◆ INSTRUCTIONS FOR THE TASK
Give the number of lines in the records below that contain the word "Click". Reply with the number alone.

◆ DATA ROWS
------------------------------------------------------------

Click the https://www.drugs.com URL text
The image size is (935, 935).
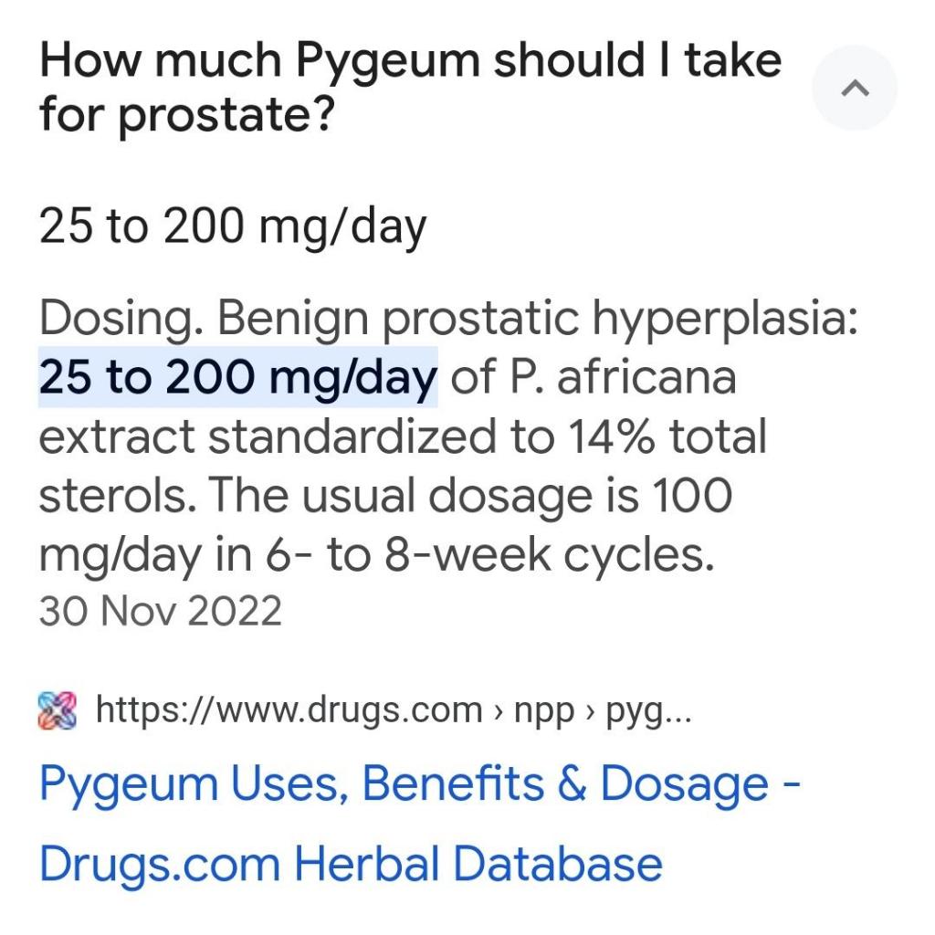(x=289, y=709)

------------------------------------------------------------

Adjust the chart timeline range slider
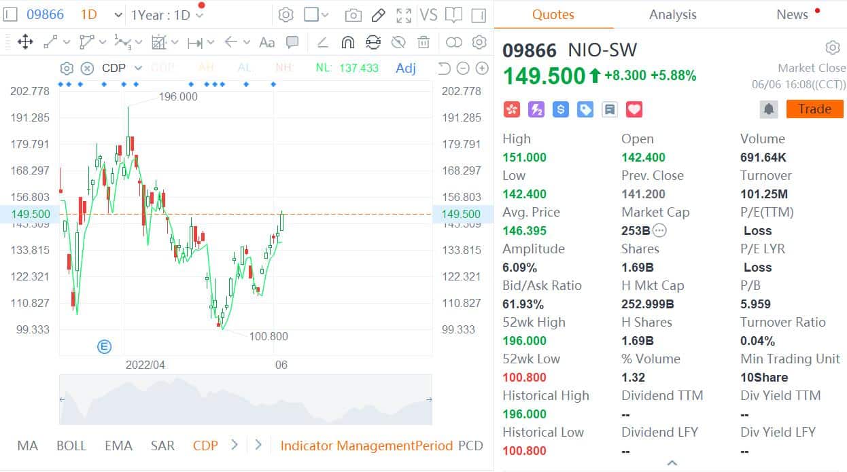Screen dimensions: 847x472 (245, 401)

------------------------------------------------------------

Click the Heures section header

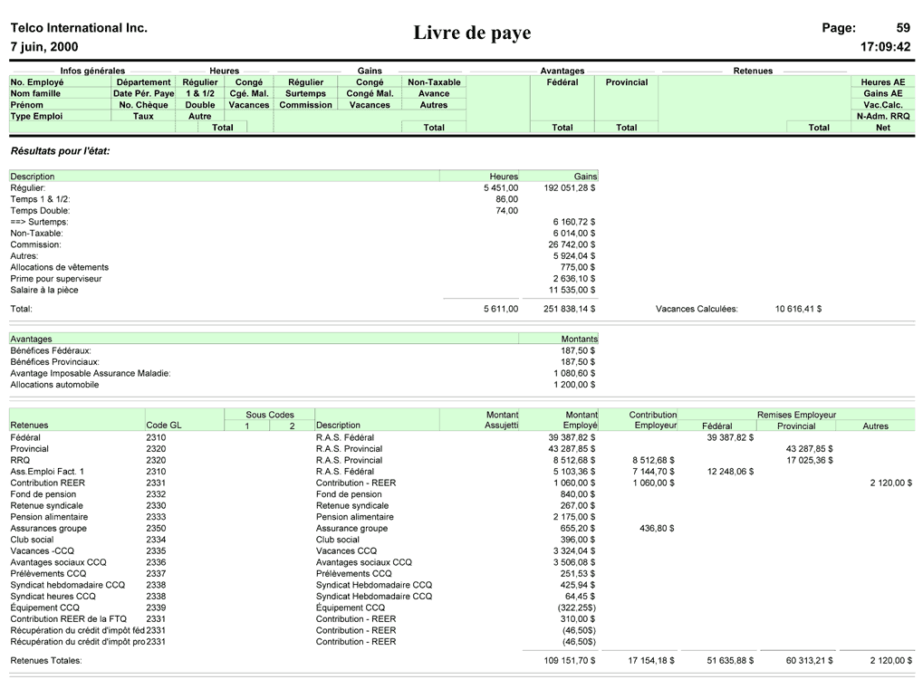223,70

------------------------------------------------------------

◆ THE RESULT
2